- _YOUR ASSIGNMENT_
I need all the entries repeated exactly as written.
(INPUT MATERIAL)
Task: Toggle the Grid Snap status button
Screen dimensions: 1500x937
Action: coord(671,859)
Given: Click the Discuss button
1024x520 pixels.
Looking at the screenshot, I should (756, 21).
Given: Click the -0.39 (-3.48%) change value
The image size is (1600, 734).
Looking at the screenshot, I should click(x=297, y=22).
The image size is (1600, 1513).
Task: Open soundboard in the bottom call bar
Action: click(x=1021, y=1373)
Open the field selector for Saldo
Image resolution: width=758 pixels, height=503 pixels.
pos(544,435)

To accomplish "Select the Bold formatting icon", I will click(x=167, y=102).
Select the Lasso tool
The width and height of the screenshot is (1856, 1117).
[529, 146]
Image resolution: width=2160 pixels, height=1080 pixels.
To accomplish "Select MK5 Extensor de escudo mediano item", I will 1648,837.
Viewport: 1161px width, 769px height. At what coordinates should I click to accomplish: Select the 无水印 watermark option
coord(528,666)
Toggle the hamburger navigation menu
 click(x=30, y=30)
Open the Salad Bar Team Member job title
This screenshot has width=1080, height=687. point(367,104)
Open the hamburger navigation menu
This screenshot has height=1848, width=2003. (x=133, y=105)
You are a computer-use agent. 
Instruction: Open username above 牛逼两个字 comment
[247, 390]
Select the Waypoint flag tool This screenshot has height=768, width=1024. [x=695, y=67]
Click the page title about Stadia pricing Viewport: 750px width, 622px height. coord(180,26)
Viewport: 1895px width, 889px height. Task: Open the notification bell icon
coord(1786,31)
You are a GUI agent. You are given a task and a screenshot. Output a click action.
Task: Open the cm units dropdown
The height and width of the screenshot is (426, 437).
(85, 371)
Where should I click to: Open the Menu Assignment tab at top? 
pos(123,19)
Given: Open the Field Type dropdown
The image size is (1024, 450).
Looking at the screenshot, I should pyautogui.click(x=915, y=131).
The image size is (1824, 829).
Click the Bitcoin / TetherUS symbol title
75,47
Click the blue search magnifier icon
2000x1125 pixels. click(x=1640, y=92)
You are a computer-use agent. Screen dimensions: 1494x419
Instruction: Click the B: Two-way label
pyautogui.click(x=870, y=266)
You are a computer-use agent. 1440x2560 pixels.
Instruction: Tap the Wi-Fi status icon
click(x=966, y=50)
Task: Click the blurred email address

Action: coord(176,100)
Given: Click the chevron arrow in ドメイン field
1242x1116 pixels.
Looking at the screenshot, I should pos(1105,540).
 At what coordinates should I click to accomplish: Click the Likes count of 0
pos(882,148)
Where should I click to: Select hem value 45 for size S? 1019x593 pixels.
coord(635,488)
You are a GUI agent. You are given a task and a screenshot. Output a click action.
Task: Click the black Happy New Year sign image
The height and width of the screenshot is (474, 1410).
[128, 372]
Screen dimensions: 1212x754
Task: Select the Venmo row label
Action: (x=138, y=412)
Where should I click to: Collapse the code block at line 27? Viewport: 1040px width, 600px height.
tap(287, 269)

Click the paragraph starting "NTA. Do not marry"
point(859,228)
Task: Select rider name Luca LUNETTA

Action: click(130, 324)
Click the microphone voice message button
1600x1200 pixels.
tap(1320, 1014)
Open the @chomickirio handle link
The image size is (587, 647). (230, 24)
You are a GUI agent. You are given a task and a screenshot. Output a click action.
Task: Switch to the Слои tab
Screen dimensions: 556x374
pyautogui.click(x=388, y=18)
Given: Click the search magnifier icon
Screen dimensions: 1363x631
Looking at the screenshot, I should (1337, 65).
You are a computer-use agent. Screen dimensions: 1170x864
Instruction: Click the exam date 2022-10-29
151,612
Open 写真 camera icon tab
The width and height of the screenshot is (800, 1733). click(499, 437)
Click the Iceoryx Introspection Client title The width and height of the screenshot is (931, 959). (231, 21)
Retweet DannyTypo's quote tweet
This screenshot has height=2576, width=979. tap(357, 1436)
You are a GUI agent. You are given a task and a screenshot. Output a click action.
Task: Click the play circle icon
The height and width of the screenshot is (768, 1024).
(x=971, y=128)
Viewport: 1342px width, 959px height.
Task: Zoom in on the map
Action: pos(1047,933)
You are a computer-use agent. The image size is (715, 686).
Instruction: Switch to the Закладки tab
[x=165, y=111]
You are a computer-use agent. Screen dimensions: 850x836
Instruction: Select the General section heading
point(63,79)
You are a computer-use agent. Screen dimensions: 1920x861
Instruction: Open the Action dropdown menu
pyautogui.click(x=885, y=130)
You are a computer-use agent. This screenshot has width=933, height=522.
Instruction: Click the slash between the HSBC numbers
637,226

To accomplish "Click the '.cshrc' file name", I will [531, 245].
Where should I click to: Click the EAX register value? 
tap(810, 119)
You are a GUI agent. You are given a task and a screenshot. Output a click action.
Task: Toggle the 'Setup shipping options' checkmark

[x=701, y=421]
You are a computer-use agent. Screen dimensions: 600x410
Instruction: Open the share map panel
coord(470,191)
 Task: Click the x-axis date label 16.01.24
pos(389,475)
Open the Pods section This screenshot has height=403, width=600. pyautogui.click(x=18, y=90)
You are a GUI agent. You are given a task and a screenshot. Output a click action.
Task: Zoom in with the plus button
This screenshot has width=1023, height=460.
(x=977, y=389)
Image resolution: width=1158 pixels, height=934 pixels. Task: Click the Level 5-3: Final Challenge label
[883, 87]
(End INPUT MATERIAL)
- _THE ANSWER_
Task: Toggle the Grid Snap status button
Screen dimensions: 1500x937
Action: coord(671,859)
Given: Click the Discuss button
1024x520 pixels.
Looking at the screenshot, I should (756, 21).
Given: Click the -0.39 (-3.48%) change value
The image size is (1600, 734).
Looking at the screenshot, I should click(x=297, y=22).
The image size is (1600, 1513).
Task: Open soundboard in the bottom call bar
Action: click(x=1021, y=1373)
Open the field selector for Saldo
Image resolution: width=758 pixels, height=503 pixels.
pos(544,435)

To accomplish "Select the Bold formatting icon", I will click(x=167, y=102).
Select the Lasso tool
The width and height of the screenshot is (1856, 1117).
[529, 146]
Image resolution: width=2160 pixels, height=1080 pixels.
To accomplish "Select MK5 Extensor de escudo mediano item", I will 1648,837.
Viewport: 1161px width, 769px height. At what coordinates should I click to accomplish: Select the 无水印 watermark option
coord(528,666)
Toggle the hamburger navigation menu
 click(x=30, y=30)
Open the Salad Bar Team Member job title
This screenshot has width=1080, height=687. point(367,104)
Open the hamburger navigation menu
This screenshot has height=1848, width=2003. (x=133, y=105)
You are a computer-use agent. 
Instruction: Open username above 牛逼两个字 comment
[247, 390]
Select the Waypoint flag tool This screenshot has height=768, width=1024. [x=695, y=67]
Click the page title about Stadia pricing Viewport: 750px width, 622px height. coord(180,26)
Viewport: 1895px width, 889px height. Task: Open the notification bell icon
coord(1786,31)
You are a GUI agent. You are given a task and a screenshot. Output a click action.
Task: Open the cm units dropdown
The height and width of the screenshot is (426, 437).
(85, 371)
Where should I click to: Open the Menu Assignment tab at top? 
pos(123,19)
Given: Open the Field Type dropdown
The image size is (1024, 450).
Looking at the screenshot, I should pyautogui.click(x=915, y=131).
The image size is (1824, 829).
Click the Bitcoin / TetherUS symbol title
75,47
Click the blue search magnifier icon
2000x1125 pixels. click(x=1640, y=92)
You are a computer-use agent. Screen dimensions: 1494x419
Instruction: Click the B: Two-way label
pyautogui.click(x=870, y=266)
You are a computer-use agent. 1440x2560 pixels.
Instruction: Tap the Wi-Fi status icon
click(x=966, y=50)
Task: Click the blurred email address

Action: coord(176,100)
Given: Click the chevron arrow in ドメイン field
1242x1116 pixels.
Looking at the screenshot, I should pos(1105,540).
 At what coordinates should I click to accomplish: Click the Likes count of 0
pos(882,148)
Where should I click to: Select hem value 45 for size S? 1019x593 pixels.
coord(635,488)
You are a GUI agent. You are given a task and a screenshot. Output a click action.
Task: Click the black Happy New Year sign image
The height and width of the screenshot is (474, 1410).
[128, 372]
Screen dimensions: 1212x754
Task: Select the Venmo row label
Action: (x=138, y=412)
Where should I click to: Collapse the code block at line 27? Viewport: 1040px width, 600px height.
tap(287, 269)

Click the paragraph starting "NTA. Do not marry"
point(859,228)
Task: Select rider name Luca LUNETTA

Action: click(130, 324)
Click the microphone voice message button
1600x1200 pixels.
tap(1320, 1014)
Open the @chomickirio handle link
The image size is (587, 647). (230, 24)
You are a GUI agent. You are given a task and a screenshot. Output a click action.
Task: Switch to the Слои tab
Screen dimensions: 556x374
pyautogui.click(x=388, y=18)
Given: Click the search magnifier icon
Screen dimensions: 1363x631
Looking at the screenshot, I should (1337, 65).
You are a computer-use agent. Screen dimensions: 1170x864
Instruction: Click the exam date 2022-10-29
151,612
Open 写真 camera icon tab
The width and height of the screenshot is (800, 1733). click(499, 437)
Click the Iceoryx Introspection Client title The width and height of the screenshot is (931, 959). (231, 21)
Retweet DannyTypo's quote tweet
This screenshot has height=2576, width=979. tap(357, 1436)
You are a GUI agent. You are given a task and a screenshot. Output a click action.
Task: Click the play circle icon
The height and width of the screenshot is (768, 1024).
(x=971, y=128)
Viewport: 1342px width, 959px height.
Task: Zoom in on the map
Action: pos(1047,933)
You are a computer-use agent. The image size is (715, 686).
Instruction: Switch to the Закладки tab
[x=165, y=111]
You are a computer-use agent. Screen dimensions: 850x836
Instruction: Select the General section heading
point(63,79)
You are a computer-use agent. Screen dimensions: 1920x861
Instruction: Open the Action dropdown menu
pyautogui.click(x=885, y=130)
You are a computer-use agent. This screenshot has width=933, height=522.
Instruction: Click the slash between the HSBC numbers
637,226

To accomplish "Click the '.cshrc' file name", I will [531, 245].
Where should I click to: Click the EAX register value? 
tap(810, 119)
You are a GUI agent. You are given a task and a screenshot. Output a click action.
Task: Toggle the 'Setup shipping options' checkmark

[x=701, y=421]
You are a computer-use agent. Screen dimensions: 600x410
Instruction: Open the share map panel
coord(470,191)
 Task: Click the x-axis date label 16.01.24
pos(389,475)
Open the Pods section This screenshot has height=403, width=600. pyautogui.click(x=18, y=90)
You are a GUI agent. You are given a task and a screenshot. Output a click action.
Task: Zoom in with the plus button
This screenshot has width=1023, height=460.
(x=977, y=389)
Image resolution: width=1158 pixels, height=934 pixels. Task: Click the Level 5-3: Final Challenge label
[883, 87]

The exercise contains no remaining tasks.